What to work on | Please reproduce the data in full, exactly as it stands.

<<<<

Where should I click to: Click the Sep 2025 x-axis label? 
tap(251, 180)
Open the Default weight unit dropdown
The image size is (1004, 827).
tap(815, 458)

>>>>

Result of this exercise |
Where should I click to: Click the Sep 2025 x-axis label? 
tap(251, 180)
Open the Default weight unit dropdown
The image size is (1004, 827).
tap(815, 458)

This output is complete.